Index - - Contents - - Previous chapter - Next chapter - - Previous page - Next page

3.2 Wegematic 1000

According to Pär Rittsel [Rittsel www] Axel Wenner-Gren's company Logistics Research, Inc in California was building the following computers: AP-2, Aslap 2 and Float I (before 1953), Alwac II, III, III-E, 800, 880 (1953, 1954, 1955, 1957, 1957). The name Alwac comes from Axel Leonard Wenner-Gren Automatic Computer. The computers were to be used in his Alweg project aiming at the construction of a monorail system, that required advanced computations. Manuals for all of these except Alwac II, 800, 880 can be found in Box 39.A.2.B at Computer Product Manuals Collection (CBI 60), Charles Babbage Institute, University of Minnesota, Minneapolis [Babbage www]. Logistics Research, Inc was formed in 1952, changed its name to ALWAC in 1957, and was subsequently bought by El-Tronics in 1958.

The price for Alvac III-E was $76 950 as compared to $55 000 for IBM 610, and $182 000 for an IBM 650 (tapes) [Ordnance Corps www]. Alwac III-E is in [Macmillan www] mentioned as an early minicomputer that in 1955 was first in time-sharing remote terminals. University of British Columbia in Canada bought an Alwac III-E which was installed in March 1957 and remained in operation until October 1961, when an IBM 1620 was installed [UBC www]. A compatible installation of Alwac III-E was maintained at Oregon State College.

Alwac III-E was a first generation computer (1950-1960) used in the academia and the military. These were characterized by the use of vacuum tubes as their switching technology. The most popular memory technique was the rotating drum, an electromechanical device, which was slow, but its reliability and low cost made it suitable for small-scale machines like IBM 650 and Alwac III-E. These machines became outdated because of the introduction of the transistor and the ferrite core memory in the late 1950's.
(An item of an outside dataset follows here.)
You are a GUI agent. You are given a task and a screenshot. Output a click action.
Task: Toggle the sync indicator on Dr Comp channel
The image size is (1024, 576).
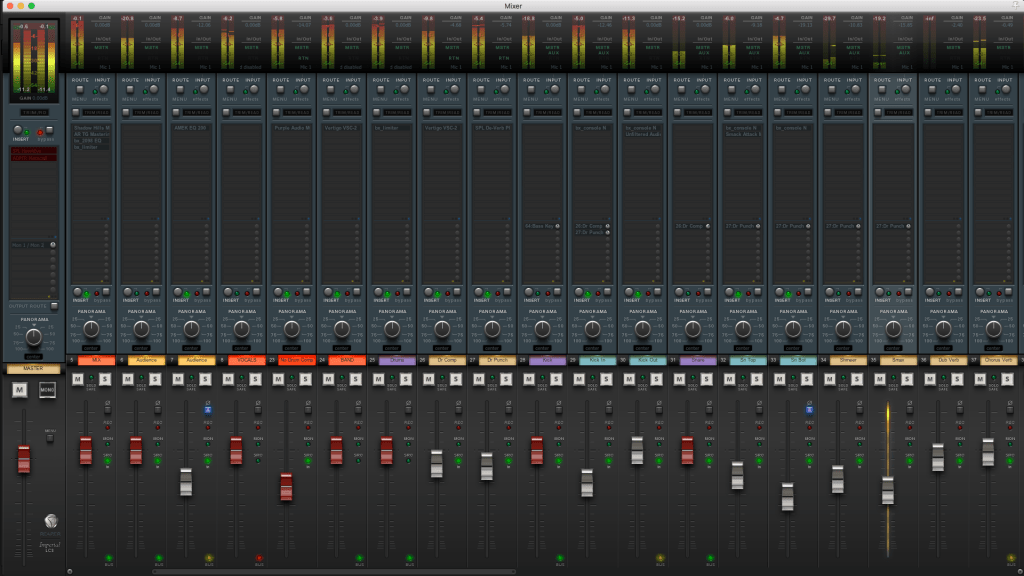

Wegematic 1000 was similar to Alwac III-E and was manufactured by Bo Nyman AB in Bollmora, Sweden. The Wegematic 1000 processing unit comprised of a an operating unit and some six meters of racks holding a vertically oriented magnetic drum memory (3 600 rev/min) with 261 channels (tracks), about 10 000 diodes and about 500 electron tubes on laminate circuit boards, se picture below. Wegematic 1000 module (Part of the Helsinki Wegematic at display in Jyväskylä at a computer show in 1995) The energy consumption was about 15 kW.
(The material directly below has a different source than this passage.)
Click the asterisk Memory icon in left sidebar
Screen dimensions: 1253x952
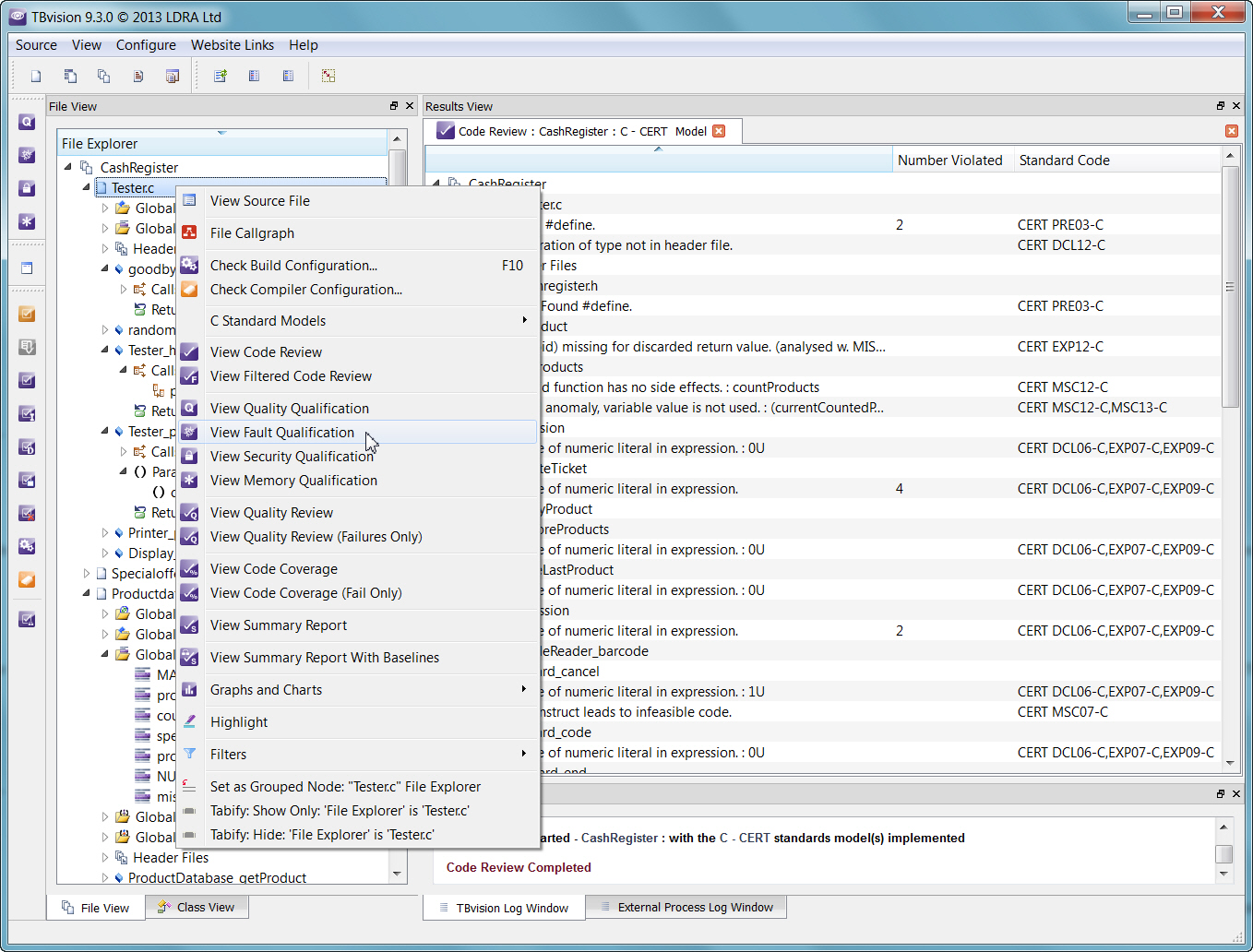27,221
Magnetic tape stations were available but were never installed. Mainly paper tape was used for input (150 char/s) and output (50 char/s). Also cards were used in the administrative applications.
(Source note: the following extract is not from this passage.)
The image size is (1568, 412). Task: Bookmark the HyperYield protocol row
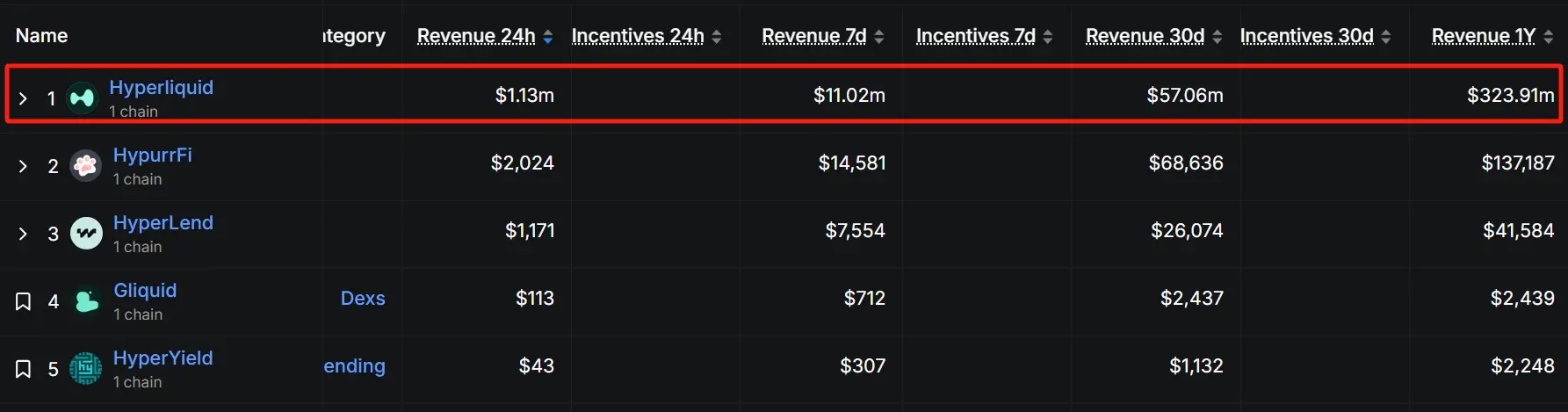tap(24, 369)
The magnetic drum held registers (part of one channel), the working (prime) memory (four channels) and the main (secondary) memory (256 channels). Each track could store 32 words plus a check word, each word consisting of 32 bits plus a sign bit. The prime memory consisted of four channels with a multiple of read/write heads. The 4 x 32 words in the prime memory were addressable half-word wise in hexadecimal from 00 to FF.

There were four arithmetic registers A, B, and D of word size. A and B could be combined to a single register AB of double word size. There was an index register E of half word size mainly used for address modification. The drum speed was approximately 2 words/ms, an addition (subtraction) took 1 ms, a multiplication (division) 16 ms, excluding fetch times. A comparison took 0.5 ms. Fetch times for data and instructions in prime memory were on the average 4 ms and 2 ms respectively, for secondary memory 8 ms. Copying from secondary memory to a prime memory channel and execution of code in another prime memory channel could take place in parallel.

The operating unit consisted of an auto writer, for entering data and writing results and channel content, paper tape units for reading and writing, and the console containing some arrays of led lights and switches making it possible to view and change the content of a word in the prime memory or in the registers. As an alternative to the normal processing mode a one-step processing mode could be chosen, which made it possible to check the execution step by step.